In early 2022, a new NFT platform ‘HitPiece’ caused a stir when it was revealed they had been selling a number of tracks as NFTs, without permission, and this isn’t the only time this kind of usage piracy has happened within Web 3.0 technology.
Another increasing concern surrounding NFTs is that many of their platform’s ‘proof’ systems require huge amounts of energy to operate, with the blockchain system itself being ‘inefficient on purpose’. For more on this particular angle, we recommend reading this great article from The Verge.
The sudden rise of NFT technology, environmental concerns, the potential for fraud/piracy and the knowledge gaps from consumers to music businesses to technology companies means the start of the Web 3.0 era isn’t without its issues.
Why should we care about Web 3.0?
The metaverse is expanding, and with it are ways for artists/labels to capture new audiences and gentrify their revenue streams. The examples listed are some of the first applicable business moves Web 3.0 has seen. It will be intriguing to see how the music industry continues to adapt to and take advantage of, these new technologies.
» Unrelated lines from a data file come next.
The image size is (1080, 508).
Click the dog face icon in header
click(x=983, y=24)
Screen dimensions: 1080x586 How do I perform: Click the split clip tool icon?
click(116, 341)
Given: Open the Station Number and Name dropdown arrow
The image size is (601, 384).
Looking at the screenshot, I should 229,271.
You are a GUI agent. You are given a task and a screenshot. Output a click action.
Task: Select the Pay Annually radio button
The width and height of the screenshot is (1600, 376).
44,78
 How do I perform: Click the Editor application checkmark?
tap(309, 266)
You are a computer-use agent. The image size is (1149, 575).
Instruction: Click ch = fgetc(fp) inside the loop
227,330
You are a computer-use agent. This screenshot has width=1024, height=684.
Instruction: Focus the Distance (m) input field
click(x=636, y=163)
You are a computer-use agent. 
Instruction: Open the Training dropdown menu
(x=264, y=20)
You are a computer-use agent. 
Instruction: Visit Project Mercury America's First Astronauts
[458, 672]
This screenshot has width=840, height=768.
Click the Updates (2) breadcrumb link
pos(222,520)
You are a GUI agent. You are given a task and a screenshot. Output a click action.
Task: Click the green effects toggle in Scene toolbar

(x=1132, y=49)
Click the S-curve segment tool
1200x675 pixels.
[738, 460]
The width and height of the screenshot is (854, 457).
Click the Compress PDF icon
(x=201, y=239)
The music industry has hopefully learned its lesson from its trouble in the late 1990s and 2000s, it’s clear that the industry must adapt to new technologies and practices to stay afloat. As a result, artists are embracing the future, investing in NFT’s and metaverse live performances, knowing that it may lead to unforeseen opportunities. Labels and music executives are doing more than buying trendy digital monkeys, they are reshaping their image to meet a new age of technology. Time will only tell how this story plays out, but it’s clear that the music industry is not afraid to take the reins on its own destiny this time around.